**DOCUMENT EXTRACT**
────────────────

# MK3 2.0 ABA Raditor fan circuit



## fieldgentech (Jun 27, 2011)

So, I have a 96 JETTA 2.0, and the radiator fan control module caught fire after a over heating issue....


I was wondering if any body knows where I can find a wiring diagram for the radiator fan, and the coolant temp sensor?
I was just going to bypass the fan control relay module by using a relay I bought from radio shack, but I was having issues with the fan relay wires.

If looking directly down at the connector for the radiator fan, the three wires are orange(far left), red/white(middle), and Red/white(far right.)

All three wires coming from the coolant temp sensor are Red/white?
The wires coming out if you are looking directly down at it are: Top wire is Red/white, middle wire aligned to the right is Red/white, and bottomwire is Red/white.

I want to create my own circuit, and by pass the fan control relay module by just sending the signal from the coolant temp sensor, and have it open the relay and send a a 12v signal strait to the radiator fan.

────────────────

**STORED ROWS**
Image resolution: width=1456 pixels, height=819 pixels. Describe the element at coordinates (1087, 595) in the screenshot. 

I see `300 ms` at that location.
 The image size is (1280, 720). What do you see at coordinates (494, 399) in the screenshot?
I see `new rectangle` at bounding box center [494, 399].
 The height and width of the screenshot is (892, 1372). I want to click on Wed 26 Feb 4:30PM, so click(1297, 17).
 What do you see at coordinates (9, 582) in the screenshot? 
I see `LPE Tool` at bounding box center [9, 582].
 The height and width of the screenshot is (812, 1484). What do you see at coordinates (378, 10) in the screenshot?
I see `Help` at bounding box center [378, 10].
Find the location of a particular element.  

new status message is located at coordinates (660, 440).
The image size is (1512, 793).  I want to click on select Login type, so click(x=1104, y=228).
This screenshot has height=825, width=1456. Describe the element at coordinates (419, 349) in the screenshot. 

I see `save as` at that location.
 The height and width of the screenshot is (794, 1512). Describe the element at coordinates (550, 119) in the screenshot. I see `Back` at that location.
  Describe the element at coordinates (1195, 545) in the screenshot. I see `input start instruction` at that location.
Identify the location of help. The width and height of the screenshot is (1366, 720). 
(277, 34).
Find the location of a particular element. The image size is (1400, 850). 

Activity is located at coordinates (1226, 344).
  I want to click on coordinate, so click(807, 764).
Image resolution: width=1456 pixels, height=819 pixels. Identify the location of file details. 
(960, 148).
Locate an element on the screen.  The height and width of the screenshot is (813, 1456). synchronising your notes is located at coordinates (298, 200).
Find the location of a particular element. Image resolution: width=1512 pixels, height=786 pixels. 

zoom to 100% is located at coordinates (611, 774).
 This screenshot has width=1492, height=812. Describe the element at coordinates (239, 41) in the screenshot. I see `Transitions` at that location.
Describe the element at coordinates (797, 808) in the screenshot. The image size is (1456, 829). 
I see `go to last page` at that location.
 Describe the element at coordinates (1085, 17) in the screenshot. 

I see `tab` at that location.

────────────────

**EXERCISE TASK A**
Rewrite the records as a numbered list, from the line containing "Describe the element at coordinates (797, 808)" through the end of the records, and leave out blank lines.
**EXERCISE TASK B**
Extend the radiator fan wiring thread, picking up after its last sentence.
The records are unrelated to the radiator fan thread.

**EXERCISE ANSWER A**
1. Describe the element at coordinates (797, 808) in the screenshot. The image size is (1456, 829). 
2. I see `go to last page` at that location.
3.  Describe the element at coordinates (1085, 17) in the screenshot. 
4. I see `tab` at that location.

**EXERCISE ANSWER B**
There was a post some where were a dude had created his own circuit, and had done everything described above and explained what wires went where ect ect, but I can not find it via search, or on google.

Thanks in advance for your help.


----------



## fieldgentech (Jun 27, 2011)

bump


anybody out there have any idea?


----------



## dogyouare (Aug 10, 2009)

here i will save u...

here is mk3 posting area wich will help u best 4 ur problem

http://forums.vwvortex.com/forumdisplay.php?3-Golf-III-amp-Jetta-III

n 4 ur engine Q's post here (u can post at mk3 also) (thats for 2l this place is 4 under 2l)

http://forums.vwvortex.com/forumdisplay.php?28-2.0-Liter-Engine-Forum


----------



## dogyouare (Aug 10, 2009)

also get the bently book. (aka bible for vw)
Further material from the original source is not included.